To do: For the entries that follow, retype exactly the lines from the one containing "Task: Click the Color property stopwatch" to the one containing "Open the Snapshot 1 base selector dropdown", inclusive, and only those. Images stay out of the copy.

Provided material:
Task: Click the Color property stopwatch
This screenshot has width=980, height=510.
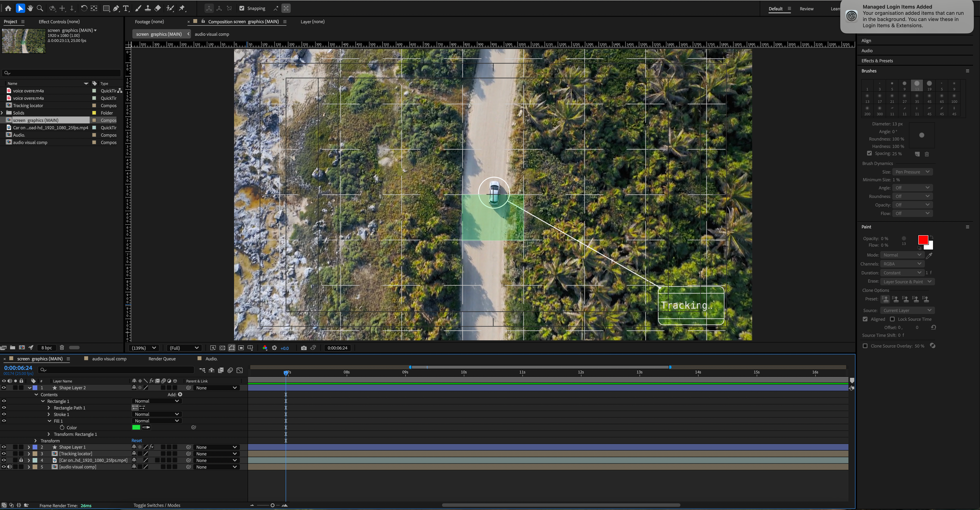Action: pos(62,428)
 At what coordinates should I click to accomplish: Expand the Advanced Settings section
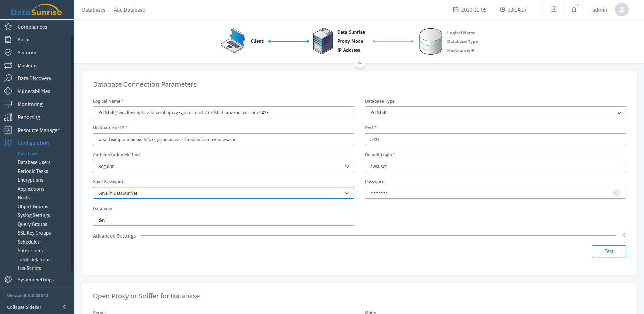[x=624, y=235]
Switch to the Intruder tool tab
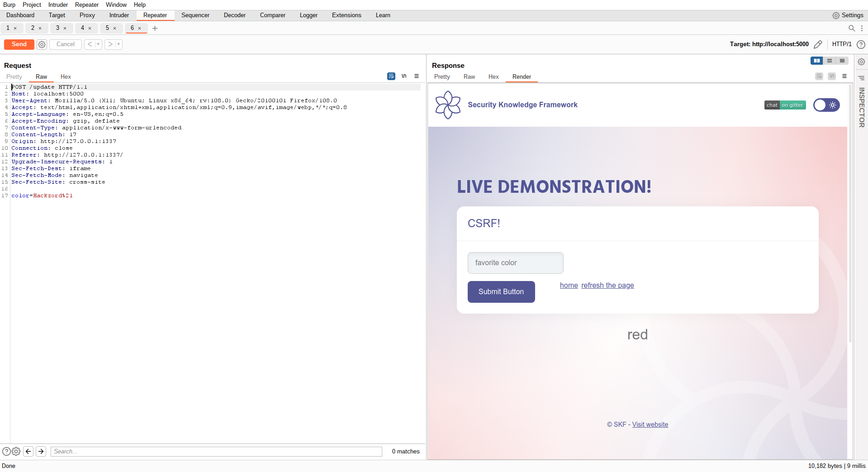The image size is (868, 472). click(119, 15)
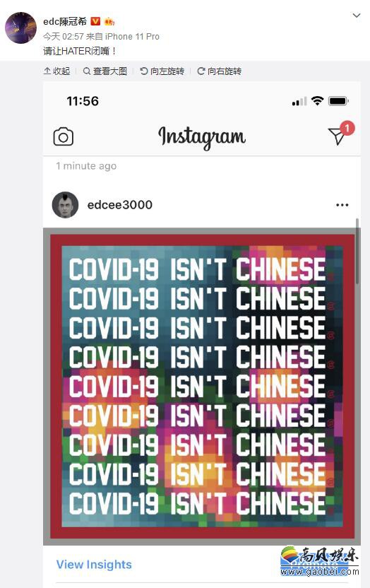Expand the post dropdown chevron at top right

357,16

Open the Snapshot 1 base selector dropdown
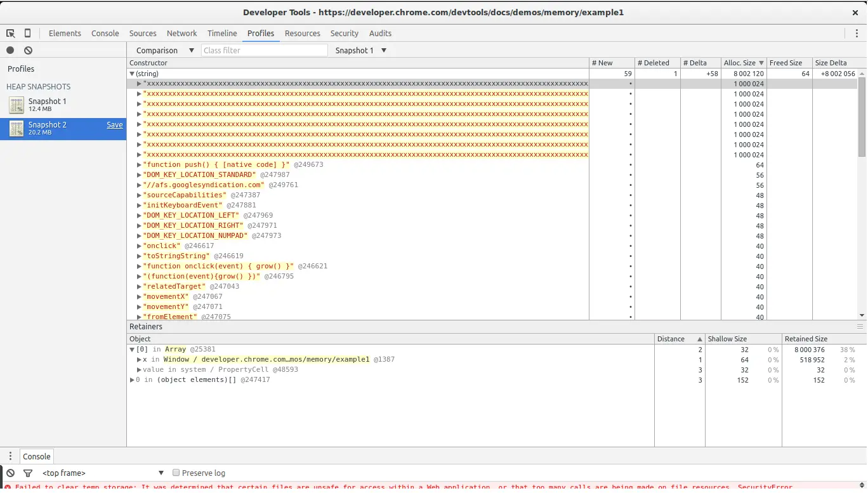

...

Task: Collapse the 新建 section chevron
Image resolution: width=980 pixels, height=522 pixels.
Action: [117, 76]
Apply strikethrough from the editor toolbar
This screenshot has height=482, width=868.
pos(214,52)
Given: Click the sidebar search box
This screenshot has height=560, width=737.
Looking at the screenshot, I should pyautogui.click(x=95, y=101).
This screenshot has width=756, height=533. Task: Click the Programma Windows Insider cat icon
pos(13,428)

Finished exercise:
Task: Click the Color property stopwatch
This screenshot has width=980, height=510.
Action: pos(62,428)
 At what coordinates should I click to accomplish: Expand the Advanced Settings section
[x=624, y=235]
Switch to the Intruder tool tab
The image size is (868, 472). click(119, 15)
Expand the post dropdown chevron at top right

357,16

Open the Snapshot 1 base selector dropdown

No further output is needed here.